While HotD ended with people in platinum blond wigs muttering of war. And begging HBO for a second season.
BBC presenter Martine Croxall always struck me as one of the corporation’s more inoffensive presenters.
There Martine sits, bovinely reading her autocue.
OK, so Martine is hardly Walter Cronkite or one of the Dimblebys.
But I found myself developing a soft spot for the presenter when she fought back tears when announcing Prince Philip’s death.
So how very odd that Croxall finds herself suspended for openly relishing the withdrawal of Boris Johnson from the Tory leadership race.
“Am I allowed to be this gleeful?” she chortled. Er, no.
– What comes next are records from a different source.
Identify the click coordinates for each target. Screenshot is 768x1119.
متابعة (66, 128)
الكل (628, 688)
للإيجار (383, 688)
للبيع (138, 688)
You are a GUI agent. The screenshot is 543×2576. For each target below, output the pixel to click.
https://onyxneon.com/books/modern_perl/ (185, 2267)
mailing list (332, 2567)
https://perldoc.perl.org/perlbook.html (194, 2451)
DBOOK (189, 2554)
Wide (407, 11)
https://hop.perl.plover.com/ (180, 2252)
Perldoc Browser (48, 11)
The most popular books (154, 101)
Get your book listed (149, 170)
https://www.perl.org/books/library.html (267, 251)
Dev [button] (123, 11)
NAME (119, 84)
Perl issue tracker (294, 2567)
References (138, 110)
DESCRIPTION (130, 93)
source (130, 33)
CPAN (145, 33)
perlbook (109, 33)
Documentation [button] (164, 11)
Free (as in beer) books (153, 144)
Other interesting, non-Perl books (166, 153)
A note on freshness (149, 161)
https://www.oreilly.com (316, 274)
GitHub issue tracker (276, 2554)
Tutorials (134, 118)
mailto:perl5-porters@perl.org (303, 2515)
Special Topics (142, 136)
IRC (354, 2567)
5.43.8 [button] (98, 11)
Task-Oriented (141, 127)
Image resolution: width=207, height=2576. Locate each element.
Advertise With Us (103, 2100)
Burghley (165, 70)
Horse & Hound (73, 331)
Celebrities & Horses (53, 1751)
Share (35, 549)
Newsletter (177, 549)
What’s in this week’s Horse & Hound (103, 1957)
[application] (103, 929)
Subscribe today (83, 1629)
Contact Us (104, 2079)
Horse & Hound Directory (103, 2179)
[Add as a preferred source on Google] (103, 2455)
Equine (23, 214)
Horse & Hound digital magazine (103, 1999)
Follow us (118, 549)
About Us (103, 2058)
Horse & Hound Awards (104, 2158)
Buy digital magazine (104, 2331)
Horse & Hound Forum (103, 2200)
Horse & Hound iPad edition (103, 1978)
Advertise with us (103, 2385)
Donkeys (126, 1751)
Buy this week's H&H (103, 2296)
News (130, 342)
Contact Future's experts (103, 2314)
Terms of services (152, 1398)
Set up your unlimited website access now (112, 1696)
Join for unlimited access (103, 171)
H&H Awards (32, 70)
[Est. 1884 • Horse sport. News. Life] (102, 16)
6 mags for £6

Not really.
But the political orthodoxy at the BBC is now so deeply ingrained, so buried within the corporation’s DNA, that it never even crossed Croxall’s mind that millions might object.
You know, the 14million or so who actually voted for Boris Johnson.
Even if not a single one of them is in the BBC canteen.
ECO-moron Madeleine Budd poured human faeces over a memorial to Captain Sir Tom Moore but walked away from court with a suspended sentence.
It’s not even a slap on the wrist. What’s to stop her doing it again?
What’s to prevent her fellow activists desecrating priceless works of art? And blocking our roads?
Nothing. Because we are so pathetically soft on these destructive goons.
WHEN student Luke O’Connor was stabbed to death in the Fallowfield area of Manchester, the city’s Labour mayor, Andy Burnham, said he was “very worried” about knife crime in the city.
It is difficult to imagine a more pathetic response.
Being worried is no longer enough.
AFTER some vicious trolling, Strictly contestant Jayde Adams says that women “get it in the neck” on the show. It would be more accurate to say women get it in the neck on the toxic sewer of social media.
THE world is belatedly waking up to the fact that Kanye West is an awful, insufferable oaf.
Adidas and Gap have dropped West’s Yeezy products – said to bring in $1.5billion a year – from their stores and websites after he made some typically demented anti-Semitic remarks, and later claimed that he was the innocent victim of a “Jewish underground media mafia”.
“Adidas does not tolerate anti-Semitism and any other sort of hate speech,” said the giant German sportwear firm of West, who changed his name to Ye last year in another spasm of stupidity.
“Ye’s recent comments and actions have been unacceptable, hateful and dangerous.”
But Kanye West’s behaviour has been unacceptable for years.
He stormed the stage at the 2009 MTV awards when Taylor Swift, still a teenager, was receiving an award that West, in his infinite wisdom, believed should have been given to Beyonce.
It was disgusting – an unforgivable act of bullying. And the world should have washed its hands of West the moment it happened.
But the world didn’t and the rapper has grown rich beyond imagination in the intervening years, not least because of his celebrity – he split from wife Kim Kardashian a year ago.
In the aftermath of his anti-Semitism rants, “Ye” has been dropped by his agents. Anna Wintour, supremo of Vogue, is boycotting him.
He was even briefly blocked on Twitter and Instagram, not best known for their moral compass.
“They can’t cancel us,” West gloated last year.
I think they just did, you horrible man.
And it should have happened in 2009, the moment Kanye West bullied the 19-year-old Taylor Swift.